▸ ACTIVITY:
Within the entries underneath, how many lines include the string "agent"? State only the number.

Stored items
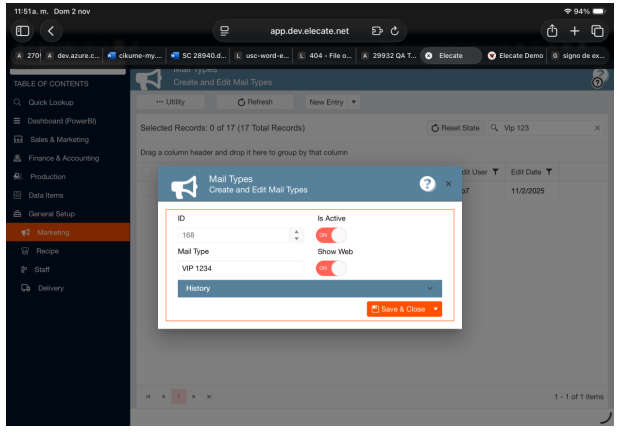The height and width of the screenshot is (433, 620).
Task: Click the Reset State button
Action: [x=455, y=128]
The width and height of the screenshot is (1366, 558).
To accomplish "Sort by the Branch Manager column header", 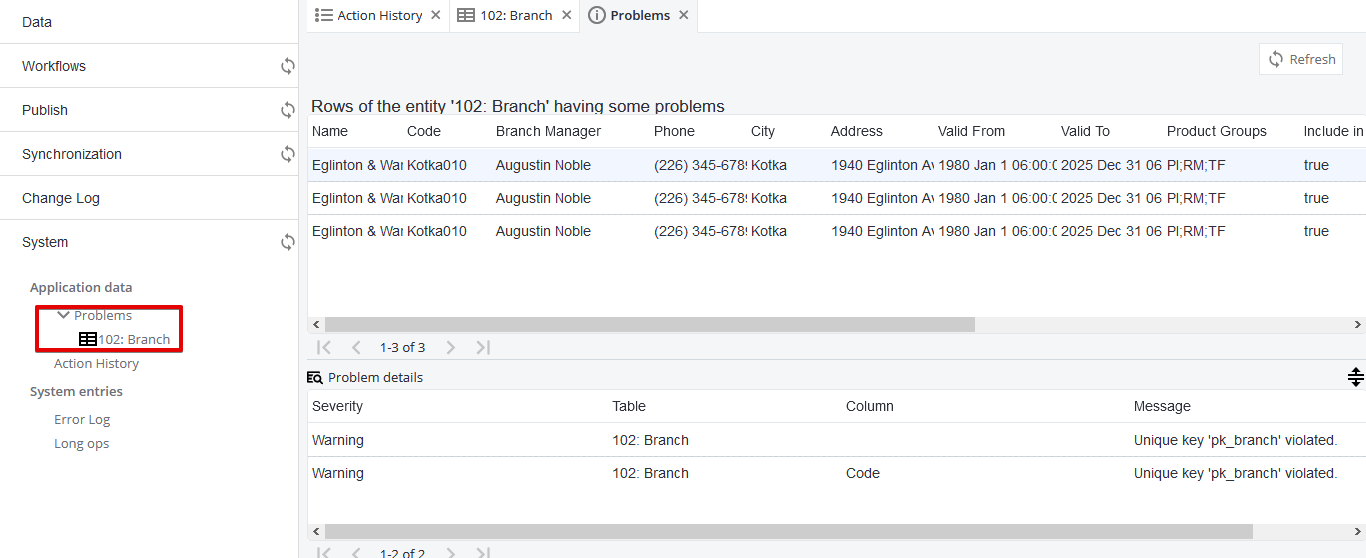I will 548,131.
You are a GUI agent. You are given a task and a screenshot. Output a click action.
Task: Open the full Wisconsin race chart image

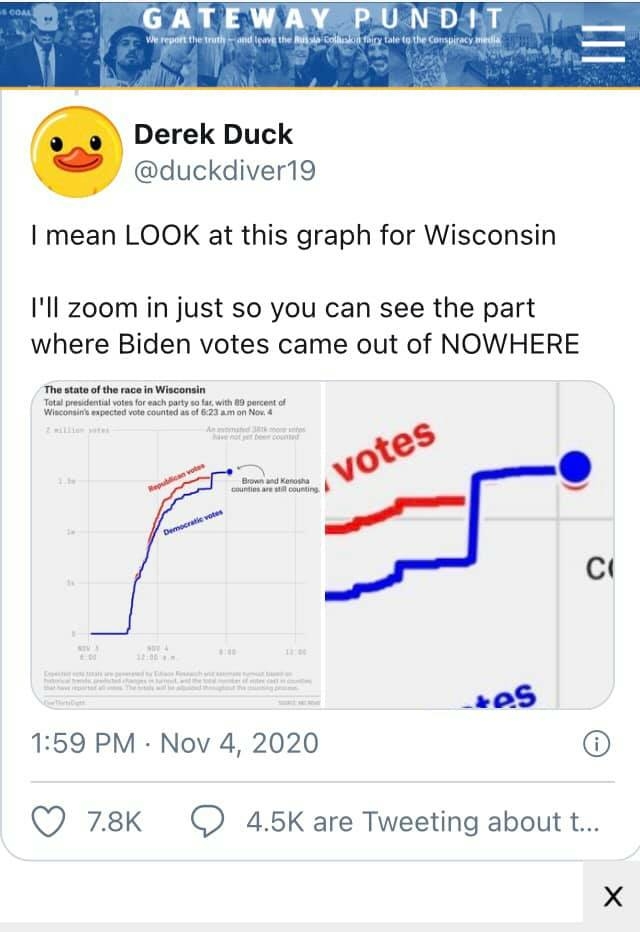[x=178, y=545]
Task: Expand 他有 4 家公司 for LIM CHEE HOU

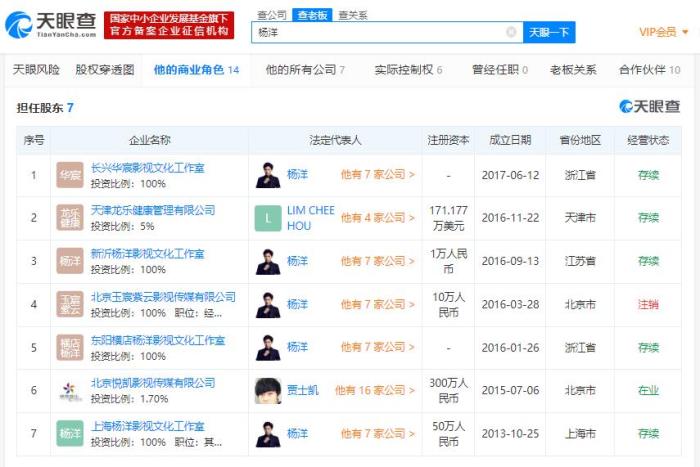Action: [377, 218]
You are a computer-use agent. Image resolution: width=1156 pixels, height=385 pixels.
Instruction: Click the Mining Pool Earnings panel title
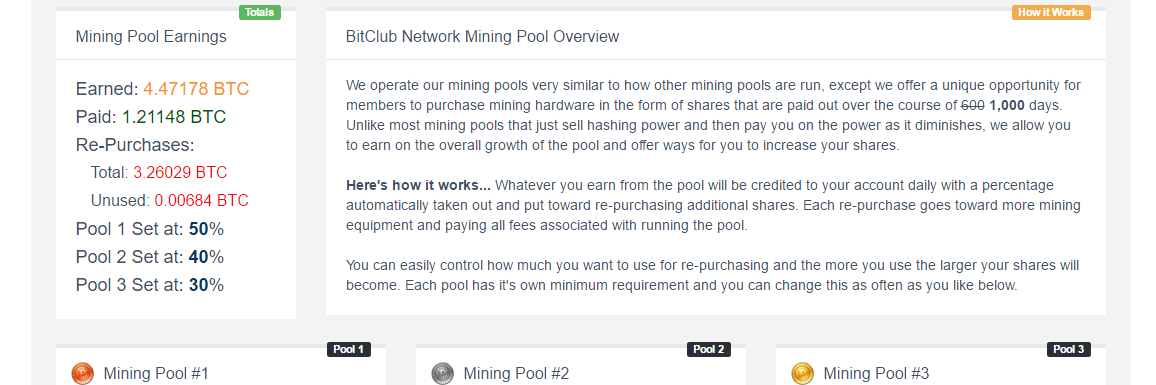(x=151, y=37)
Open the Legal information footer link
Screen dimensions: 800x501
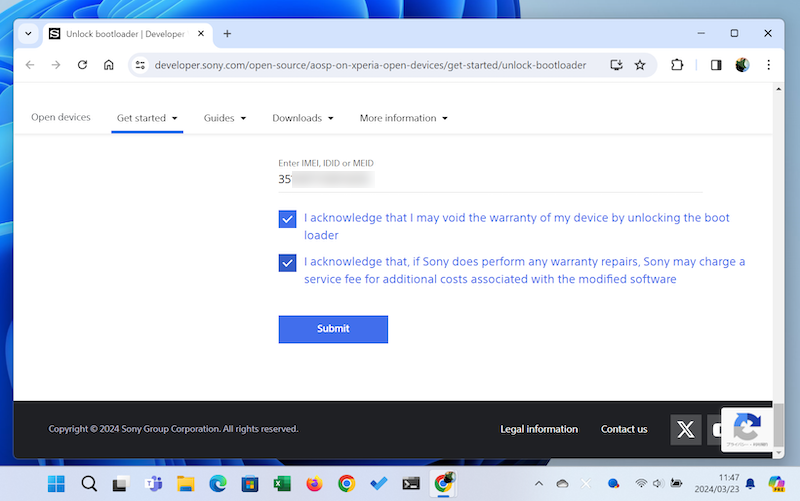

▸ RESPONSE BOX:
2